Mon histoire naturelle
Pourquoi la vue d’un animal peut-elle me consoler ? À l’ouverture matinale de ma fenêtre, un échange de regards avec un hibou posté tout près me met de bonne humeur pour longtemps. Je partage avec Aldo Leopold le mobile de son fameux Almanach[1] : « Il y a des gens qui peuvent se passer des êtres sauvages, et d’autres qui ne le peuvent pas. » Je n’en ai jamais croisé sans être fasciné.
Mon premier souvenir d’émerveillement fut une pluie de hannetons, au fond du jardin. J’avais trois ans. J’ai appris depuis que ces coléoptères sortent le même jour, après des mois d’enfouissement.
Rempoté à Paris, mon admiration s’est rabattue sur les pigeons bizets, au couleurs magnifiques. Je collectionnais leurs plumes… Certains claudiquaient sur des moignons : je découvrais le handicap.
Chez mes grands-parents, près de Toulon, est née ma vocation d’entomologiste. Je passais mon temps à courir après les papillons. Entraînant ma famille dans cette passion, j’élevais des chenilles jusqu’à l’éclosion des chrysalides. Spectacle divin. Allégorie de toute renaissance. À l’adolescence, ma chambre devint une ménagerie de reptiles et batraciens que nous gavions de vers de farine.

• _Lignes de données_

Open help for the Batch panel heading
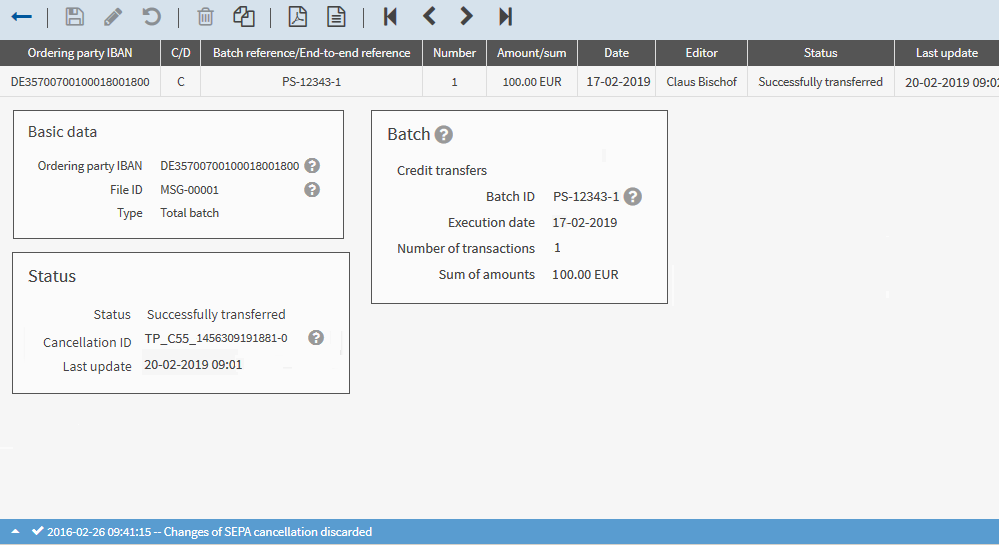This screenshot has width=999, height=545. (444, 134)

• _Consigne 1_
Rédige un résumé du récit « Mon histoire naturelle » en deux phrases.
• _Consigne 2_
Poursuis le récit « Mon histoire naturelle » à partir de sa dernière phrase.

• _Réponse 1_
Le récit explique que la vue d'un animal sauvage, comme un hibou croisé du regard à l'ouverture matinale de la fenêtre, procure une bonne humeur durable, et reprend à son compte la phrase d'Aldo Leopold sur ceux qui ne peuvent se passer des êtres sauvages. Il retrace ensuite une fascination née dès l'enfance, d'une pluie de hannetons au fond du jardin aux pigeons bizets de Paris, puis une vocation d'entomologiste apparue chez les grands-parents près de Toulon avec les papillons et les chenilles, jusqu'à une chambre devenue à l'adolescence une ménagerie de reptiles et de batraciens.

• _Réponse 2_
Il m’arrive encore de capturer une grenouille verte au chiffon rouge. À peine mise dans un vivarium bricolé, elle happe la proie mise à sa portée, fermant les yeux pour déglutir. Fascinant.
Relâchons-là sans tarder dans son biotope, car la biodiversité est sacrée. J’ai appris à la favoriser : nous réservons aux insectes des espaces d’herbe haute. C’est du regard que je chasse désormais les papillons, plus rares malgré la limitation des pesticides. Mais je suspecte les urbains de les avoir perdus de vue, en perdant leur regard d’enfant.
Leçons de vie
Pour voir un animal, il faut l’avoir dans l’œil, donc le connaître. Quand j’en croise un inconnu – mort ou vif – je cherche son nom. Nommer est notre prérogative. Identification parfois ardue. Mes multiples guides du naturaliste Delachaux & Niestlé ne suffisent pas toujours. L’été dernier, je suis tombé en Vendée sur une extraordinaire mouche à poils roux. Illico photographiée sous toutes les coutures avant sa fuite. Il m’a fallu un site internet spécialisé pour lui arracher son nom : Pogonosoma maroccanum. Cette « tueuse de guêpes » les chasse en vol ascendant. L’invasive vient du Maghreb, poussée par le réchauffement…
Dans mon jardin francilien, j’ai aussi trouvé un des plus beaux coléoptères du monde sur sa plante hôte, un thuya. Avec sa petite taille, le bupreste Scintillatrix festiva passe inaperçu. Il est protégé.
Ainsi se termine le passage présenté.